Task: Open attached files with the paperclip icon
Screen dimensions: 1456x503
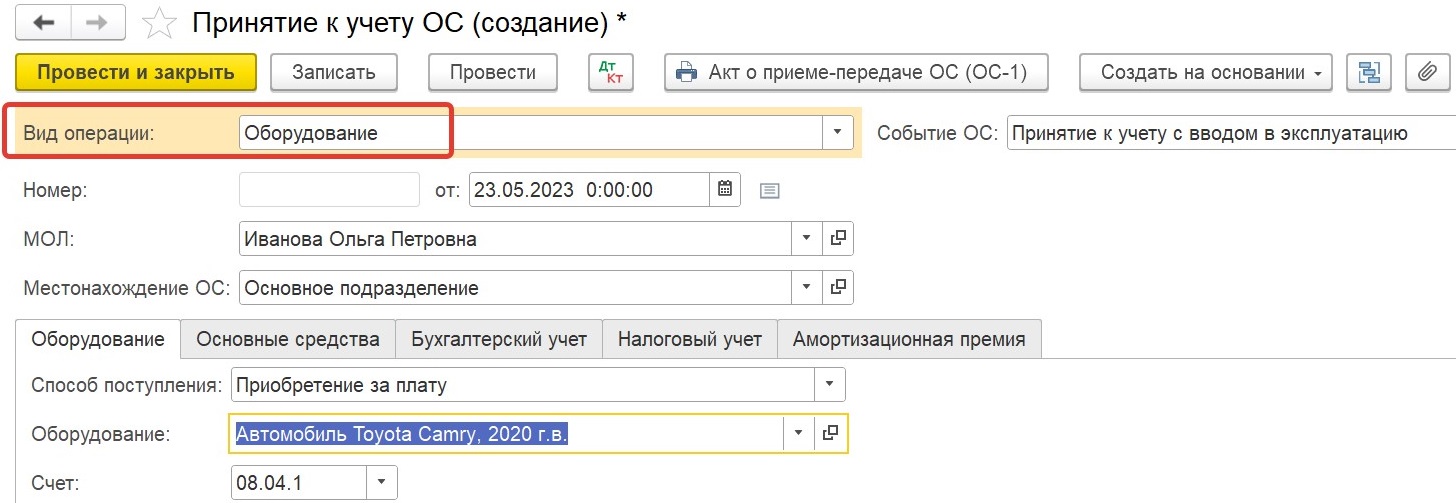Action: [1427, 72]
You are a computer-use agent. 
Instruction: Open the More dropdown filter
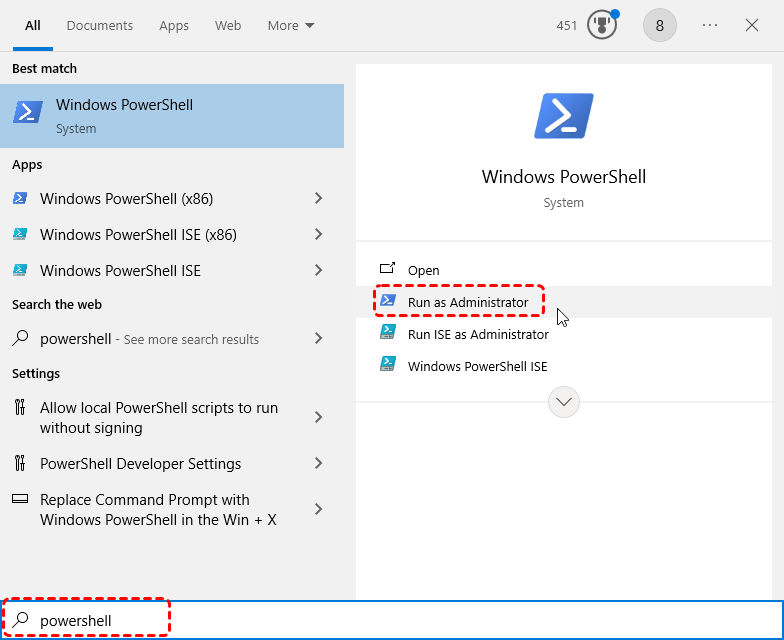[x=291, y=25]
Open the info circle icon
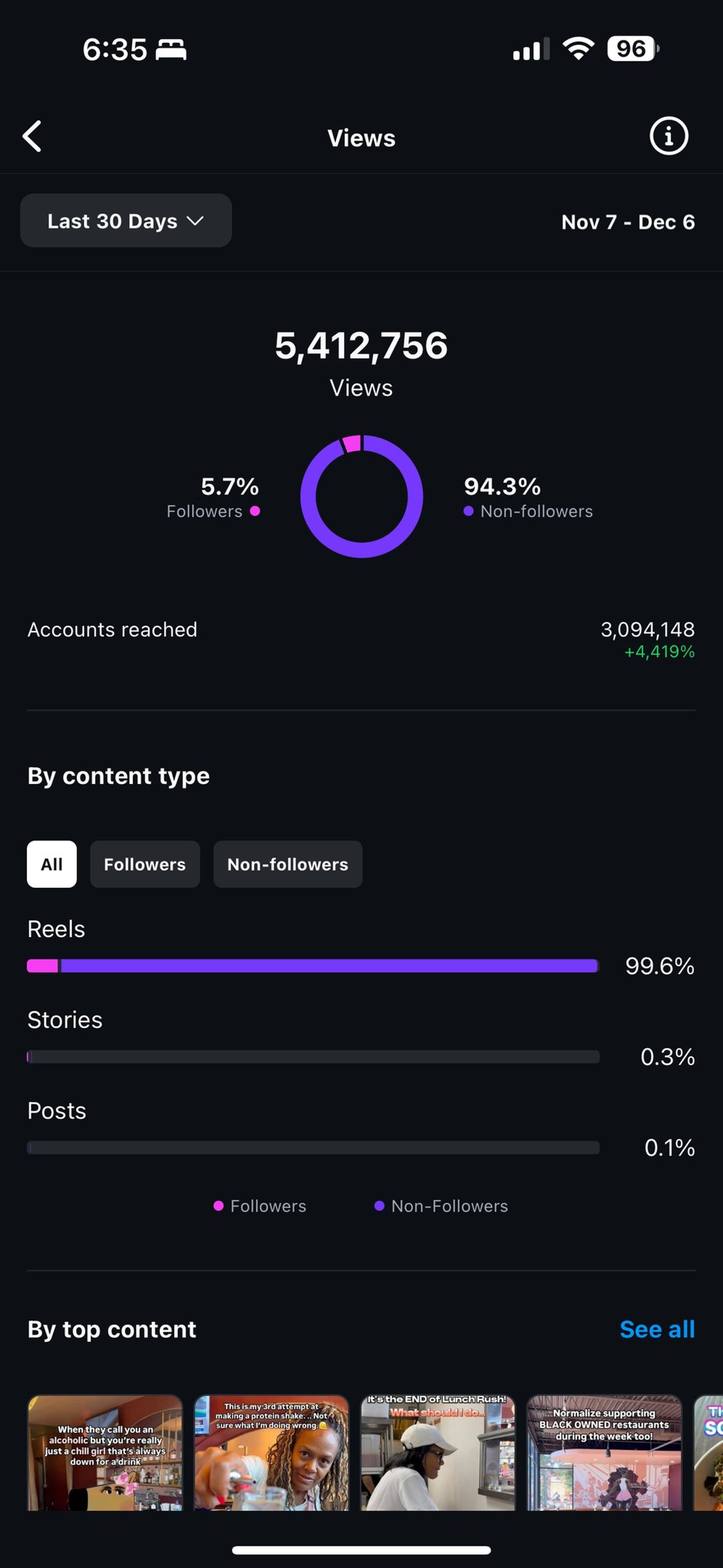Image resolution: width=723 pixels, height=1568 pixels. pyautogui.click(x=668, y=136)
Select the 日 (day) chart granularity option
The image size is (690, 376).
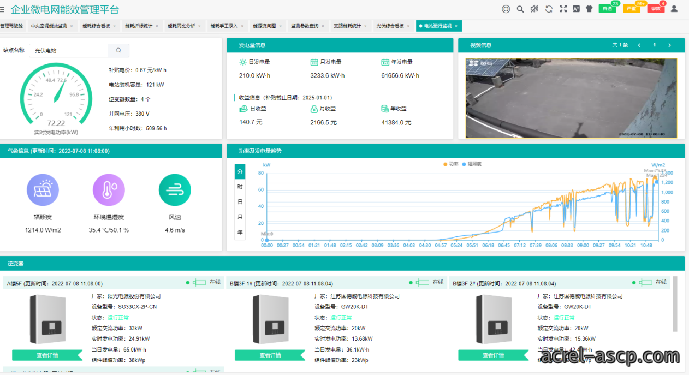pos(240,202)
* * *
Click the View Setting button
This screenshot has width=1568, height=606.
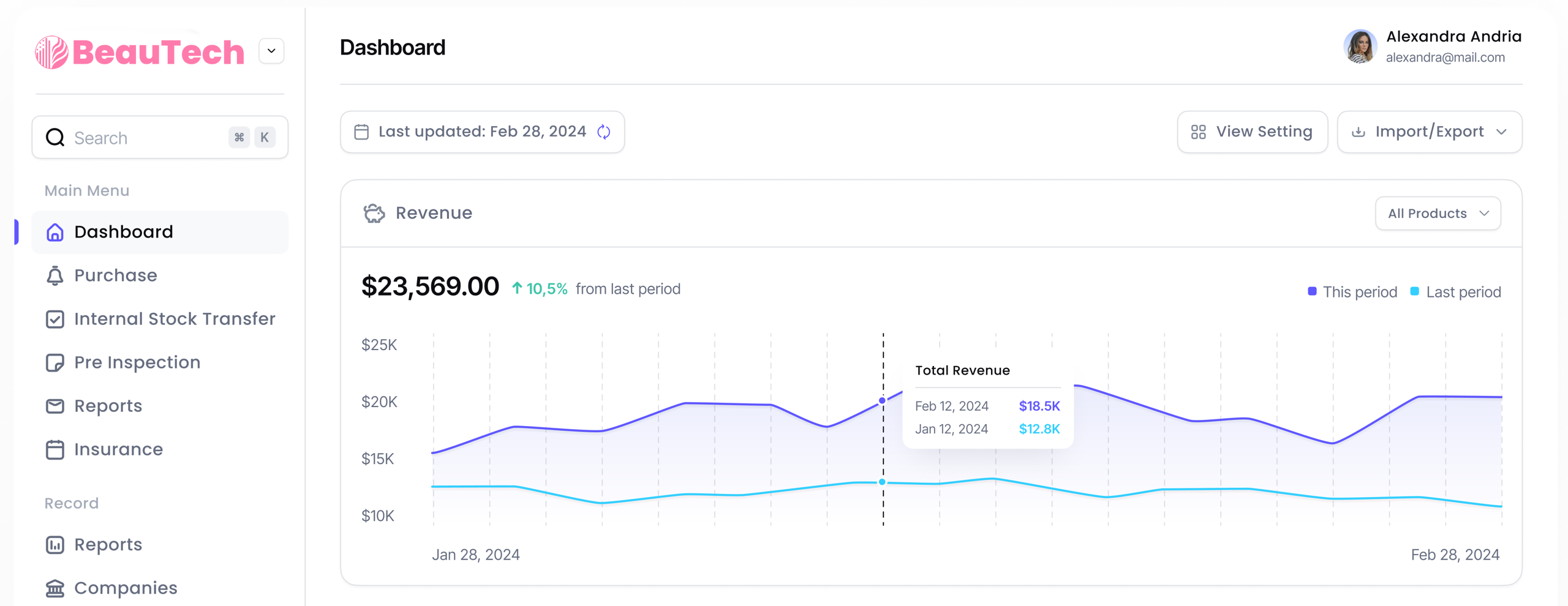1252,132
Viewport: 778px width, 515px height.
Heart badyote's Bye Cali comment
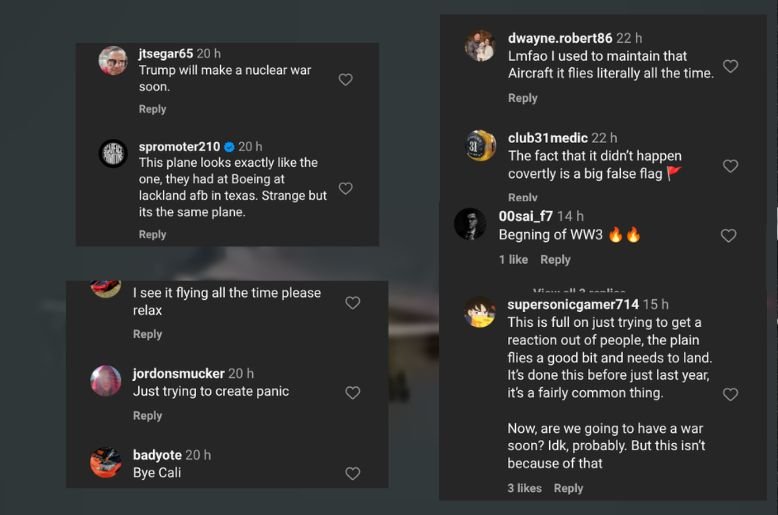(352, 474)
---
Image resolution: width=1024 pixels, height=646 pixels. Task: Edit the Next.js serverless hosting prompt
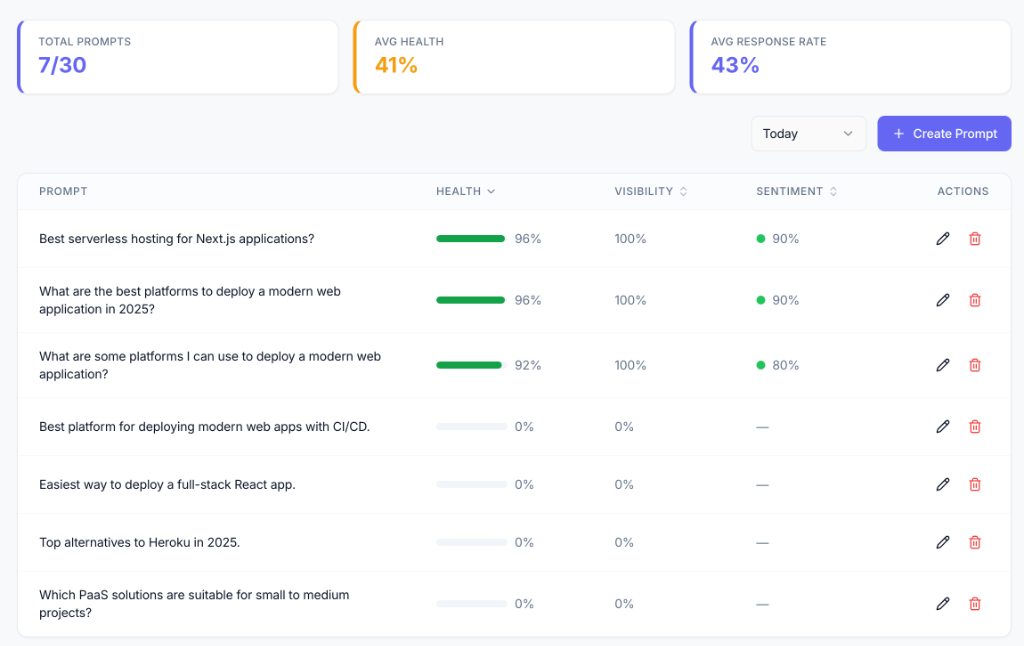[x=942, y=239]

• **TASK**: Respond with the exact lines above running from the one containing "Task: Open attached" to the one containing "Select the 日 (day) chart granularity option", both ends kept and no pictures included.

• **THE ANSWER**:
Task: Open attached files with the paperclip icon
Screen dimensions: 1456x503
Action: [1427, 72]
You are a computer-use agent. 
Instruction: Open the More dropdown filter
[x=291, y=25]
Open the info circle icon
Image resolution: width=723 pixels, height=1568 pixels. pyautogui.click(x=668, y=136)
Select the 日 (day) chart granularity option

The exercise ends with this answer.